On pouvait souligner les limites de cette impartialité, qui est une norme avant d’être une réalité. Il est impossible de n’être d’aucun pays, d’aucun temps, d’aucun sexe, d’aucune culture. Cette remarque vaut pour l’impartialité en général, idée plutôt que fait. On pouvait ajouter qu’au sens propre l’impartialité signifie une façon de juger en conformité avec la loi, ce qui ne correspond pas au travail de l’historien et à sa recherche de l’objectivité. D’abord, parce que celui-ci ne doit pas porter de jugement : il n’a pas à qualifier un fait de juste ou injuste, une conduite de noble ou ignoble, il décrit sans prononcer de sentences. Ensuite, parce que le concept de loi est problématique en histoire. Son objectivité ne requiert pas, comme dans les sciences de la nature, la notion de régularité. Un récit peut être objectif sans énoncer un rapport constant permettant de prédire des faits à venir.

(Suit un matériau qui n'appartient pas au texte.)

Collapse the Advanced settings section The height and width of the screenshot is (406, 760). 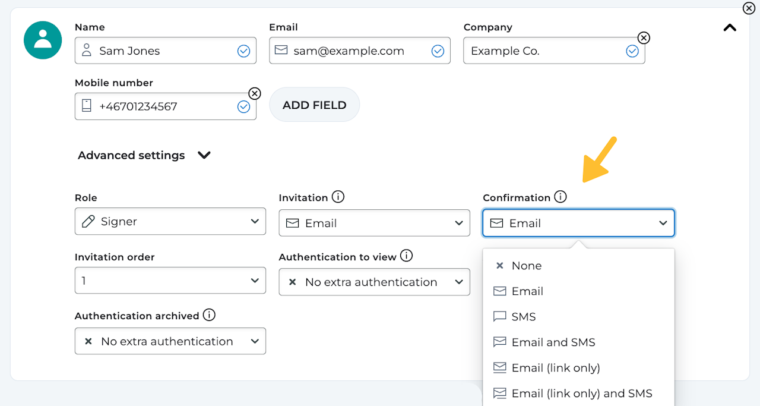click(204, 155)
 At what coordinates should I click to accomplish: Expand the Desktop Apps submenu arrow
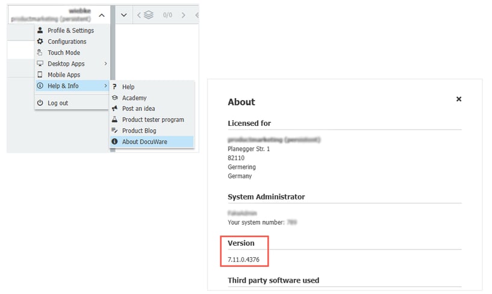click(105, 64)
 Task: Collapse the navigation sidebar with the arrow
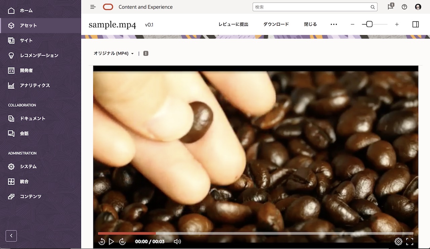pyautogui.click(x=11, y=236)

La question présuppose que la recherche de la vérité historique ne fait entrer en ligne de compte aucune préférence personnelle. Or l’historien Henri Marrou rappelait qu’une certaine affinité avec le sujet était nécessaire à l’historien. Difficile d’écrire une histoire de la philosophe si l’on n’a aucun sens philosophique, difficile d’être historien de l’art ou de la religion si l’on n’a aucune espèce de sensibilité et d’intérêt pour ces phénomènes. Le choix d’une question témoigne d’un goût qui est le ferment de l’objectivité plutôt son obstacle. De plus, dans la mesure où l’historien veut comprendre ce qui s’est passé, restituer les buts et les intentions, son implication est une condition nécessaire à la vérité de son récit. Enfin, loin de n’être d’aucun bord, l’historien est bien plutôt capable d’adopter le point de vue de toutes les parties en présence, tel Thucydide tour à tour athénien, lacédémonien, thébain, etc.
L’objectivité historique ne signifie pas l’impersonnalité. L’histoire est avant tout un récit, et les grands historiens se reconnaissent à leur style. Pas de récit historique qui ne porte la marque de son auteur ; non que l’objectivité soit ainsi altérée, mais elle se constitue à partir d’une subjectivité. C’est un sujet connaissant, et narrant, qui constitue le passé en objet de connaissance.